Feline Calicivirus Real-time PCR test, FCV RT-PCR Test is to detect feline calicivirus in swabs of mouth, eye and nose of cats. which is rapid, accurate and easy-to-operate. Sensitivity 100%, Specificity 100%..
Feline calicivirus (FCV) is a virus of the family Caliciviridae that causes disease in cats. It is one of the two important viral causes of respiratory infection in cats, the other being Felid alphaherpesvirus 1. FCV can be isolated from about 50% of cats with upper respiratory infections. Cheetahs are the other species of the family Felidae known to become infected naturally.
Key facts of the Feline Calicivirus Real-time PCR test
- Ready to use kits for the vet clinic
- No extraction required
- Result in 30min.
Feline Calicivirus Real-time PCR test kit Components
||PCR reaction solution
||Exogenous Gene Control
||Kit user manual
What is feline calicivirus?
Feline calicivirus is a highly contagious virus that causes a mild to severe respiratory infection and oral disease in cats. It is especially common in shelters and breeding colonies, and often infects young cats. Most cats recover completely after a calicivirus infection, but rare strains can be especially deadly. The virus poses no threat to humans..
What causes calicivirus infection?
Feline calicivirus (FCV) belongs to a large family of viruses named Caliciviridae, whose members infect a wide range of vertebrate animals, including rabbits, livestock, reptiles, birds and amphibians. The human virus norovirus, which causes a brief but unpleasant gastrointestinal disease, is also a member of the Caliciviridae family.

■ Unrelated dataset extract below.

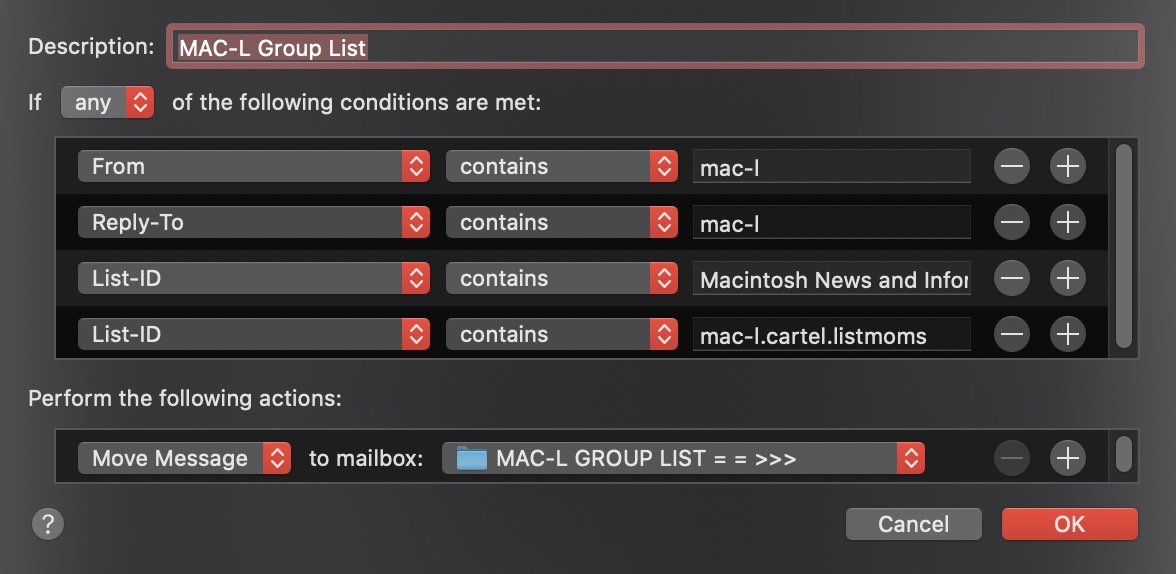Viewport: 1176px width, 574px height.
Task: Open contains operator for the From row
Action: (x=562, y=167)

Several strains of FCV circulate in domestic and wild cats. The virus mutates readily, leading to new strains that may not be fully covered by existing vaccines. Strains vary in the severity of the disease that they cause, with the majority causing only mild disease. The ability of the virus to mutate likely explains why after 40 years of vaccinating against FCV, outbreaks still frequently occur.
Symptoms of FCV
A cat’s symptoms will depend on the strain of FCV it contracts. At first the cat will have symptoms that look like a cold, with sneezing, nasal congestion, fever and sometimes drooling. Large amounts of discharge can come from the eyes and nose. In more severe cases, cats can also develop inflammation and ulcers on the tongue, and the lining of the mouth. Lethargy, mild lameness and lack of appetite may also occur.
How is FCV diagnosed?
Pet owners should always bring their cat to see the veterinarian if it shows signs of respiratory disease. Commercial labs detect the presence of FCV in two ways: by growing the virus in cells in a petri dish, or through reverse transcriptase PCR (RT-PCR), a procedure that detects a segment of genetic material that is specific to calicivirus. Both tests are equally effective, though the RT-PCR test may be more common in some areas, as part of a panel that tests for several organisms that cause respiratory disease.